Retype every entry below without altering anything.

Provided data: Begin

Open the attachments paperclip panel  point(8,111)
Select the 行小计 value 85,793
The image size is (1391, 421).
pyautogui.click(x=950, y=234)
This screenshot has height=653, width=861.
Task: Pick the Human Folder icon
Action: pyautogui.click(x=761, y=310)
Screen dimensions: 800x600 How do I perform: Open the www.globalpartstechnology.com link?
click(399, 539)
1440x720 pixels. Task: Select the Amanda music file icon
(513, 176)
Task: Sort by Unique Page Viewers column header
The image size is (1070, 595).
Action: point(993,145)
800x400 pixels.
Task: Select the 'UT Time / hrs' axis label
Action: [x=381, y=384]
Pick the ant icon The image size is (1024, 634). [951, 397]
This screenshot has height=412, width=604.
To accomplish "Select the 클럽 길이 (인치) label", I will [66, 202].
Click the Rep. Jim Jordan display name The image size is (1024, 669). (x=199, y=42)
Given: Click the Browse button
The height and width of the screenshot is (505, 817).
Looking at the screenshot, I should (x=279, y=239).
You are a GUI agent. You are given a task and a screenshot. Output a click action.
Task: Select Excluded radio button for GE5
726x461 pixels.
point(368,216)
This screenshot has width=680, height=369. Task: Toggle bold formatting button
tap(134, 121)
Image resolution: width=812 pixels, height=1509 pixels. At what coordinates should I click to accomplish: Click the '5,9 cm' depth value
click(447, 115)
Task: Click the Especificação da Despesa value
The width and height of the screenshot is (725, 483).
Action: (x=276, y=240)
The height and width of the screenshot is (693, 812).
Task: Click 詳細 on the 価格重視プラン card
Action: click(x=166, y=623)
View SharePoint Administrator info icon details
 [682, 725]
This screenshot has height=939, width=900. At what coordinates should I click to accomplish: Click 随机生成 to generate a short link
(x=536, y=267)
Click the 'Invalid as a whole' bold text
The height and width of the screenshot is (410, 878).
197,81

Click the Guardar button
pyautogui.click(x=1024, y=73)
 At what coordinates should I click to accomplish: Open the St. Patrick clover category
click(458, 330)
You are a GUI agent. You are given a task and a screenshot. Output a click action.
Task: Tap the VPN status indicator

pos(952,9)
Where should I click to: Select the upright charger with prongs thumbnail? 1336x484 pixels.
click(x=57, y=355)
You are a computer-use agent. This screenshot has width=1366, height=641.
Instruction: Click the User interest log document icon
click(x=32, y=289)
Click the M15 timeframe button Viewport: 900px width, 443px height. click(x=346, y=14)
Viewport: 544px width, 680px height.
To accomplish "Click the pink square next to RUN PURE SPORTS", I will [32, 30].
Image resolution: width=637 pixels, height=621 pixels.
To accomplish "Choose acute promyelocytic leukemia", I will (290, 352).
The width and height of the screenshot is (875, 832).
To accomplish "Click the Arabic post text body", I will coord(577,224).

Provided data: End

# Answer box
Open the attachments paperclip panel  point(8,111)
Select the 行小计 value 85,793
The image size is (1391, 421).
pyautogui.click(x=950, y=234)
This screenshot has height=653, width=861.
Task: Pick the Human Folder icon
Action: pyautogui.click(x=761, y=310)
Screen dimensions: 800x600 How do I perform: Open the www.globalpartstechnology.com link?
click(399, 539)
1440x720 pixels. Task: Select the Amanda music file icon
(513, 176)
Task: Sort by Unique Page Viewers column header
The image size is (1070, 595).
Action: point(993,145)
800x400 pixels.
Task: Select the 'UT Time / hrs' axis label
Action: [x=381, y=384]
Pick the ant icon The image size is (1024, 634). [951, 397]
This screenshot has height=412, width=604.
To accomplish "Select the 클럽 길이 (인치) label", I will [66, 202].
Click the Rep. Jim Jordan display name The image size is (1024, 669). (x=199, y=42)
Given: Click the Browse button
The height and width of the screenshot is (505, 817).
Looking at the screenshot, I should (x=279, y=239).
You are a GUI agent. You are given a task and a screenshot. Output a click action.
Task: Select Excluded radio button for GE5
726x461 pixels.
point(368,216)
This screenshot has width=680, height=369. Task: Toggle bold formatting button
tap(134, 121)
Image resolution: width=812 pixels, height=1509 pixels. At what coordinates should I click to accomplish: Click the '5,9 cm' depth value
click(447, 115)
Task: Click the Especificação da Despesa value
The width and height of the screenshot is (725, 483).
Action: (x=276, y=240)
The height and width of the screenshot is (693, 812).
Task: Click 詳細 on the 価格重視プラン card
Action: click(x=166, y=623)
View SharePoint Administrator info icon details
 [682, 725]
This screenshot has height=939, width=900. At what coordinates should I click to accomplish: Click 随机生成 to generate a short link
(x=536, y=267)
Click the 'Invalid as a whole' bold text
The height and width of the screenshot is (410, 878).
197,81

Click the Guardar button
pyautogui.click(x=1024, y=73)
 At what coordinates should I click to accomplish: Open the St. Patrick clover category
click(458, 330)
You are a GUI agent. You are given a task and a screenshot. Output a click action.
Task: Tap the VPN status indicator

pos(952,9)
Where should I click to: Select the upright charger with prongs thumbnail? 1336x484 pixels.
click(x=57, y=355)
You are a computer-use agent. This screenshot has width=1366, height=641.
Instruction: Click the User interest log document icon
click(x=32, y=289)
Click the M15 timeframe button Viewport: 900px width, 443px height. click(x=346, y=14)
Viewport: 544px width, 680px height.
To accomplish "Click the pink square next to RUN PURE SPORTS", I will [32, 30].
Image resolution: width=637 pixels, height=621 pixels.
To accomplish "Choose acute promyelocytic leukemia", I will (290, 352).
The width and height of the screenshot is (875, 832).
To accomplish "Click the Arabic post text body", I will coord(577,224).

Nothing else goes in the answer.